Wolfe Research has identified The Cooper Companies (NYSE:COO) as a new investment idea, underscoring the medical device maker's leading position in the global contact lens market amid active investor engagement.
Cooper carries an approximate market capitalization of $12 billion and reports through two principal segments. CooperVision - the business that sells contact lenses - contributes roughly 70% of the company's revenue. CooperSurgical - focused on fertility and women’s health products - represents about 30% of revenue.

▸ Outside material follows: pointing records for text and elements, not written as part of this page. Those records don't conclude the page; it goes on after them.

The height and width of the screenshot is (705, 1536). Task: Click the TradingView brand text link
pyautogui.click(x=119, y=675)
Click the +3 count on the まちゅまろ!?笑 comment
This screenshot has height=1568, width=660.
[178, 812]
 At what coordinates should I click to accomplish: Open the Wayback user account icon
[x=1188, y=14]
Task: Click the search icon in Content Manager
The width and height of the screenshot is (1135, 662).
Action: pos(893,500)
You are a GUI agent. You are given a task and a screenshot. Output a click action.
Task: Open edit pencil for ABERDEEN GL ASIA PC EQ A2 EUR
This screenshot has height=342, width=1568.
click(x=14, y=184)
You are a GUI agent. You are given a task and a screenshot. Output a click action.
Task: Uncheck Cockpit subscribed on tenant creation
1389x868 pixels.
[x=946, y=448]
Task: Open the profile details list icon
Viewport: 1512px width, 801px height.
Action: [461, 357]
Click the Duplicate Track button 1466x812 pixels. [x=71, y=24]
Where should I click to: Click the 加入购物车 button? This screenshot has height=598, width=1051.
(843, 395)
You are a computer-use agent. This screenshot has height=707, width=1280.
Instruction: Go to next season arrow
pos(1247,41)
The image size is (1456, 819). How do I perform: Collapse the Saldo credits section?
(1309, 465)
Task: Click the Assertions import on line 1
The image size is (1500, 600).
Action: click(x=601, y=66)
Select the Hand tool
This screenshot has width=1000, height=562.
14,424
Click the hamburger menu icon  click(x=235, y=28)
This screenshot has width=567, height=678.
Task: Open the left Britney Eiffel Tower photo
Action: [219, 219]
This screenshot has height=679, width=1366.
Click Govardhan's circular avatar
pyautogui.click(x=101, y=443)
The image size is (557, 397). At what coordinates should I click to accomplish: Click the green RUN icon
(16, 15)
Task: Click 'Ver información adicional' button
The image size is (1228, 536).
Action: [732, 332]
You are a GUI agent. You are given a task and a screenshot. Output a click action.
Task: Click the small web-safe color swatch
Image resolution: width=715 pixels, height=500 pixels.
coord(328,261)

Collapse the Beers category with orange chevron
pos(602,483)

The company is the largest contact lens supplier worldwide, serving about 43 million wearers. Its activity sits inside the $11 billion soft contact lens market, which Wolfe Research notes is expanding at an annual pace of 4% to 6%. The long-term addressable market is described as substantial, with expectations that by 2050 roughly half of the global population - around 5 billion people - will be affected by myopia.
Cooper has moved to refresh its governance amid external pressure. In December, the company announced a new chairman and initiated a strategic review after activism from JANA and Browning West. That period also produced a cooperation agreement that resulted in the addition of a director nominated by Browning West.
Wolfe Research’s analysis points to a contrast between CooperVision’s relative strength and the drag created by CooperSurgical. The research house highlights about $2.3 billion of acquisitions completed over the past five years in the fragmented OB/GYN and fertility markets; Wolfe says those purchases have affected the company’s profitability and free cash flow.
On valuation, Cooper is trading at roughly 12.6 times estimated 2027 price-to-earnings, a multiple that the report describes as a discount to the company’s five-year average of 18.4 times and a discount relative to peer Alcon. Wolfe Research models an 18 times adjusted 2027 price-to-earnings multiple as fair value, which implies a target of $90 per share under its assumptions.
Additional timing notes in the Wolfe Research write-up: Cooper’s fiscal year ends on October 31 and the company is anticipated to release earnings in late May.
Contextual summary: Wolfe Research is highlighting a valuation opportunity in Cooper that rests on the strength of its contact lens franchise, while identifying CooperSurgical’s integration and profitability challenges - including recent acquisitions - as the primary near-term constraints. Governance changes and an ongoing strategic review reflect activist involvement in the company.